Шрифт:
Интервал:
Закладка:
Что теперь там с Катенькой? Бедная сиротка (тут она принималась плакать). Замечаются очень резкие перемены в последнее время. Недавно были святы долг перед родиной, военная доблесть, высокие общественные чувства. Но война проиграна, это — главное бедствие, и от этого всё остальное, все развенчано, ничто не свято.
Вдруг все переменилось, тон, воздух, неизвестно как думать и кого слушаться. Словно водили всю жизнь за руку, как маленькую, и вдруг выпустили, учись ходить сама. И никого кругом, ни близких, ни авторитетов. Тогда хочется довериться самому главному, силе жизни или красоте или правде, чтобы они, а не опрокинутые человеческие установления управляли тобой, полно и без сожаления, полнее, чем бывало в мирной привычной жизни, закатившейся и упраздненной. Но в её случае, — вовремя спохватилась Лара, — такой целью и безусловностью будет Катенька. Теперь, без Патулечки, Лара только мать и отдаст все силы Катеньке, бедной сиротке.

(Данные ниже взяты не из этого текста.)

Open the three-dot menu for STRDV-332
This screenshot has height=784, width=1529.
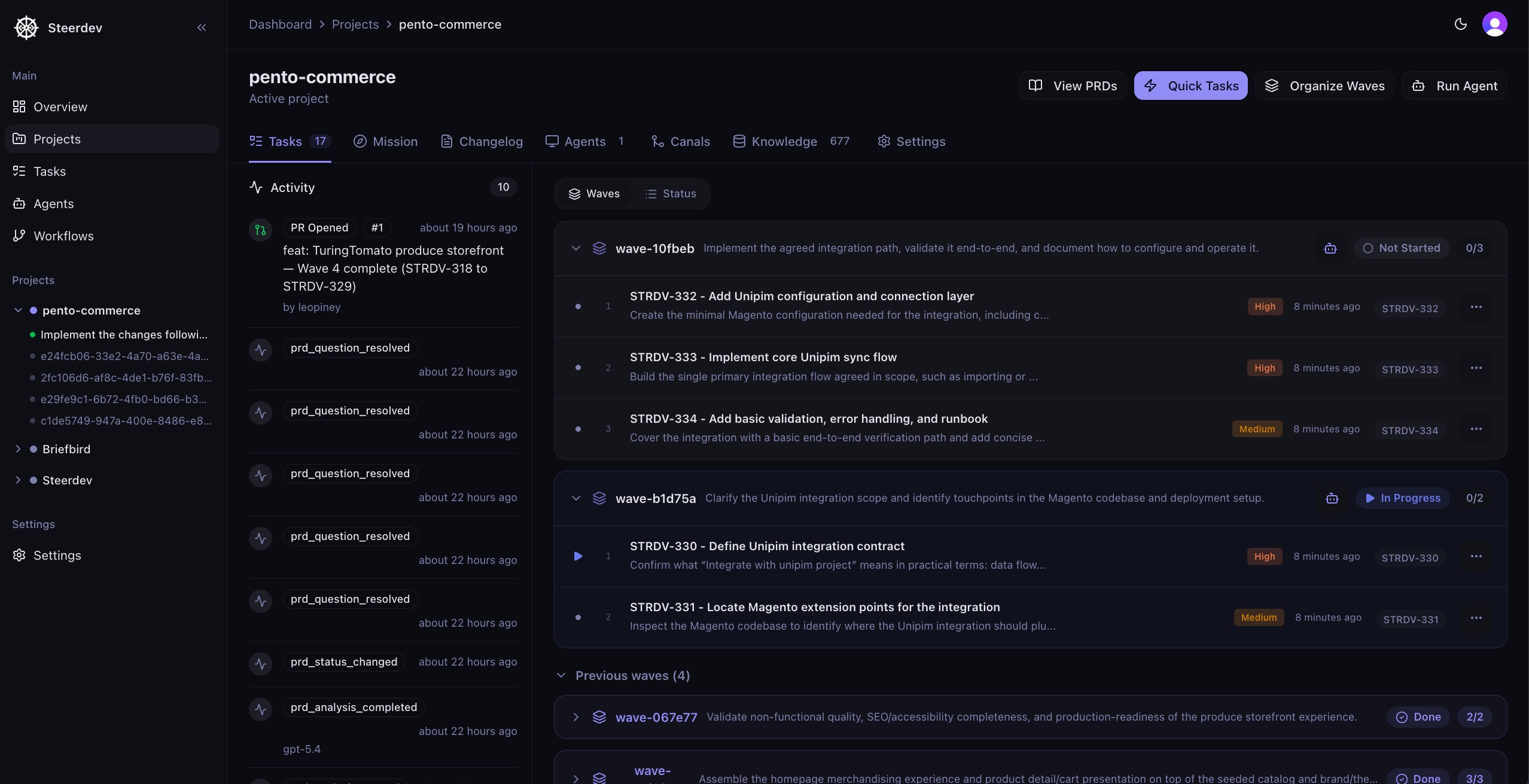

Юрию Андреевичу писали, что Гордон и Дудоров без его разрешения выпустили его книжку, что её хвалят и пророчат ему большую литературную будущность, и что в Москве сейчас очень интересно и тревожно, нарастает глухое раздражение низов, мы накануне чего-то важного, близятся серьезные политические события.
Была поздняя ночь. Юрия Андреевича одолевала страшная сонливость. Он дремал с перерывами и воображал, что, наволновавшись за день, он не может уснуть, что он не спит. За окном позевывал и ворочался сонный, сонно дышащий ветер. Ветер плакал и лепетал: «Тоня, Шурочка, как я по вас соскучился, как мне хочется домой, за работу!» И под бормотание ветра Юрий Андреевич спал, просыпался и засыпал в быстрой смене счастья и страданья, стремительной и тревожной, как эта переменная погода, как эта неустойчивая ночь.
Лара подумала: «Он проявил столько заботливости, сохранив эту память, эти бедные Патулечкины вещи, а я, такая свинья, даже не спросила, кто он и откуда».
В следующий же утренний обход, восполняя упущенное и заглаживая след своей неблагодарности, она расспросила обо всем этом Галиуллина и заохала и заахала.
«Господи, святая твоя воля! Брестская двадцать восемь, Тиверзины, революционная зима тысяча девятьсот пятого года!
Юсупка? Нет. Юсупки не знала или не помню, простите. Но год-то, год-то и двор! Ведь это правда, ведь действительно были такой двор и такой год! О как живо она вдруг все это опять ощутила! И стрельбу тогда, и (как это, дай Бог памяти) «Христово мнение»! О с какою силою, как проницательно чувствуют в детстве, впервые! Простите, простите, как вас, подпоручик? Да, да, вы мне раз уже сказали. Спасибо, о какое спасибо вам, Осип Гимазетдинович, какие воспоминания, какие мысли вы во мне пробудили!»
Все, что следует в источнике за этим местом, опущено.